### WHAT THIS TASK INVOLVES:
Copy exactly. Include the line containing "This screenshot has height=720, width=1280.", every line after it, and the last line below, but no pictures.

### DATASET CONTENT:
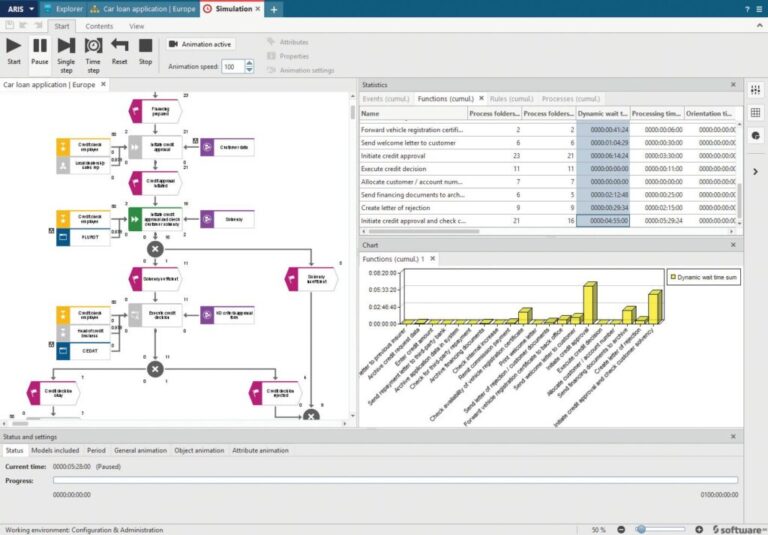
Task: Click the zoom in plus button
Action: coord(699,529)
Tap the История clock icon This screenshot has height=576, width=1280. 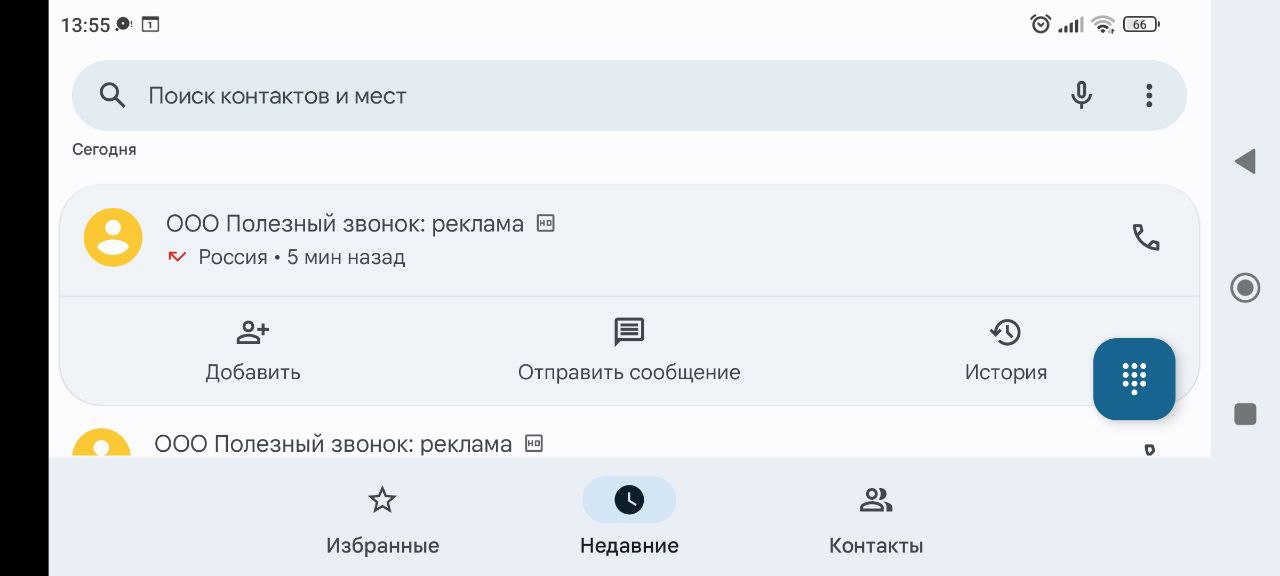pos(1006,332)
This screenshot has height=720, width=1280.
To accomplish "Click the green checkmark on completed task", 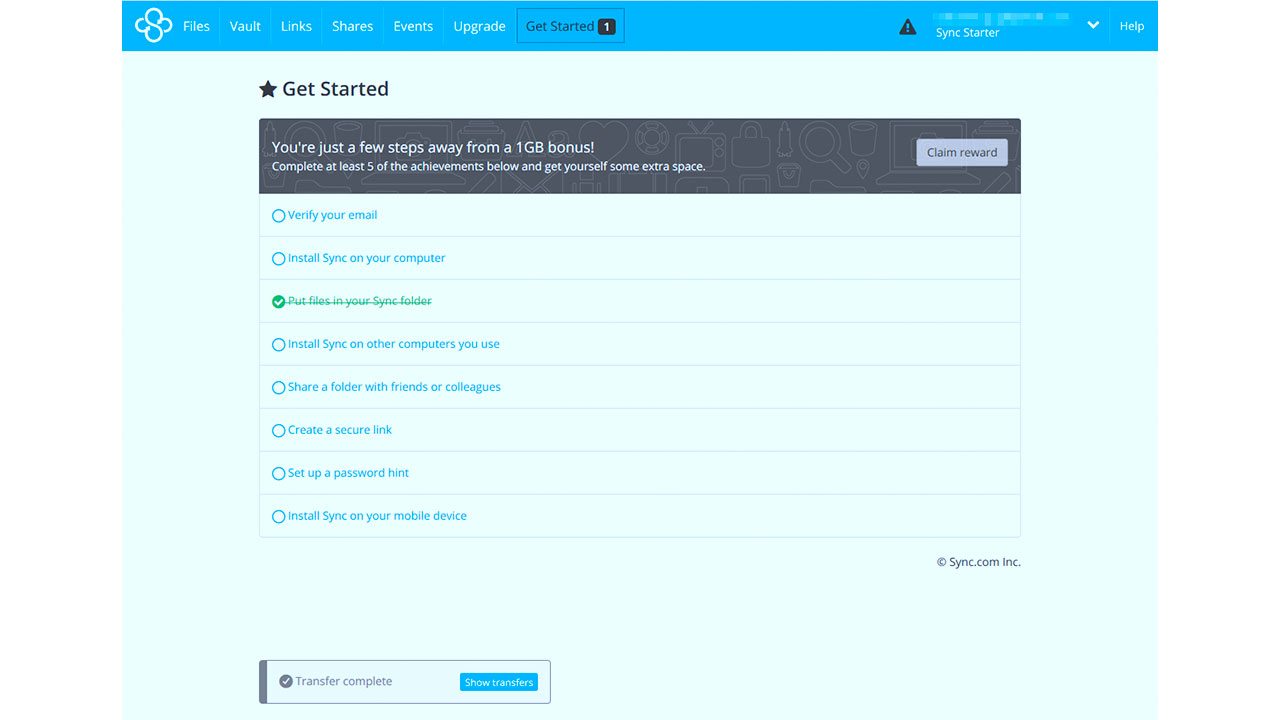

### YOUR RESPONSE:
This screenshot has height=720, width=1280.
To accomplish "Click the green checkmark on completed task", 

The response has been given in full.